Moin,
genau mbf's Aussage kann ich auch unterstreichen.
Dokumentus ist eine sehr fließfreudige Tinte und ich habe gleiche Erfahrungen gemacht, bei einem Preppy, den ich als Eyedropper genutzt hatte, bei einem Pilot Custom 823 mit recht offenem Ebonit Tintenleiter in Verbindung der Dokumentus, oder Iroshizuku Tsuki-Yo / Take-Sumi, welche auch sehr fließfreudig sind.

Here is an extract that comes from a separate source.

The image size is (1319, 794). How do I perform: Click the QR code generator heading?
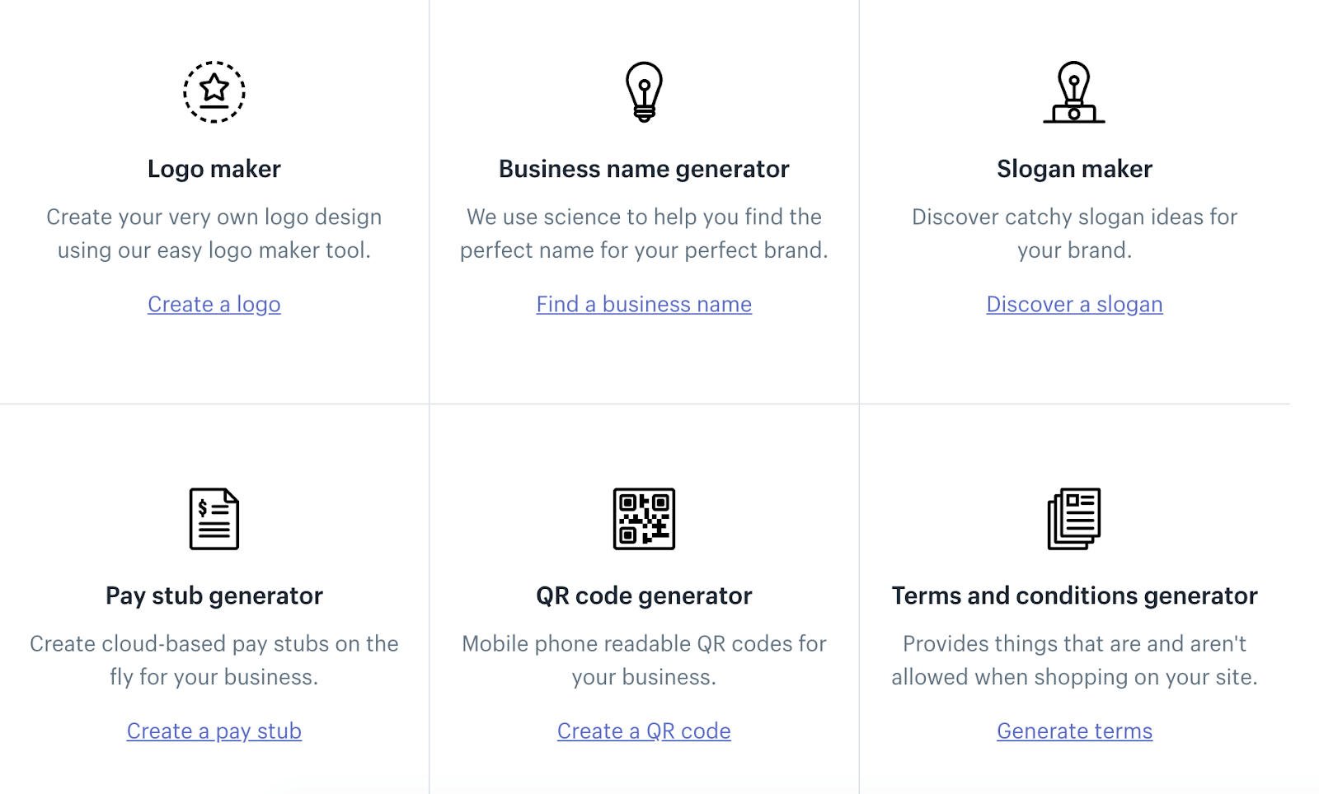pos(644,595)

Das Prinzip wurde ja beschrieben.
Wie du damit bestmölglich umgehen kannst:
- Füller stets aufrecht lagern (in ein Glas oder Stifteköcher stellen) mit Feder nach oben
- Bei Nutzung wenn er noch kühler ist, zunächst den Tintentankbereich umfassen und mit Feder nach oben zeigend in der Hand halten, um ihn zu erwärmen - die Kappe ggf. abnehmen und schauen, ob sich Tinte oben raus drückt (das passierte leider bei meinem Magna Carta Mag600 als Eyedropper befüllt, da bei dem die Konstruktion des Belüftungskanals am Tintenleiter das ein wenig begünstigt)

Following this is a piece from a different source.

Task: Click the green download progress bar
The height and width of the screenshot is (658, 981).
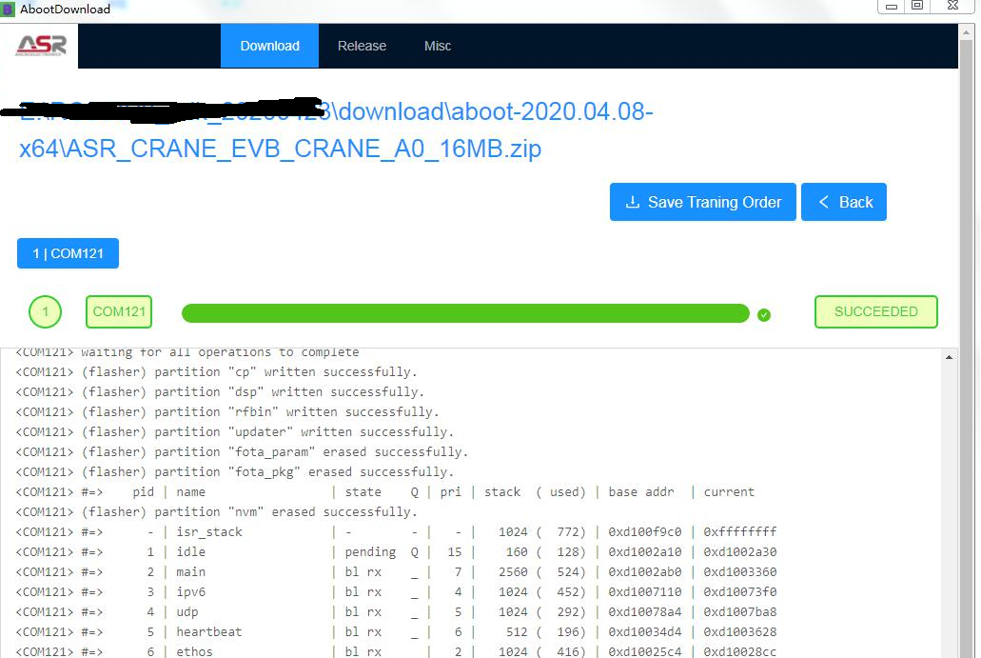Action: [465, 313]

also zur Vorsicht ein Papiertuch bereit halten, um eine Sauerei abzuwenden
- dann einfach die Feder senkrecht nach unten halten und beobachten was passiert
= bei meiner Konstellation Pilot Custom 823 / 3-Slit Ebonit Tintenleiter / Dokumentus oder andere fließfreudige Tinte, bildet sich ob kalt oder warm recht schnell ein Tropfen, sobald ich den aber dann ein wenig schräg halte, wie zum Schreiben, geht der Tropfen bei meinem Füller zurück - außer er bildet sich, weil von hinten die sich aufwärmende / ausdehnende Luft die Tinte raus drückt,
in dem Fall die Feder wieder aufrecht nach oben halten und mit dem Finter sachte gegen das Griffstück tippen, um mögliche Luftblasen zu lösen, dass sie nach oben raus können - Tank/Schaft weiter in der Hand halten zum Erwärmen.
und dann nochmal probieren.
Du merkst schnell, ob dir das auf Dauer gefällt, oder zu umständlich ist.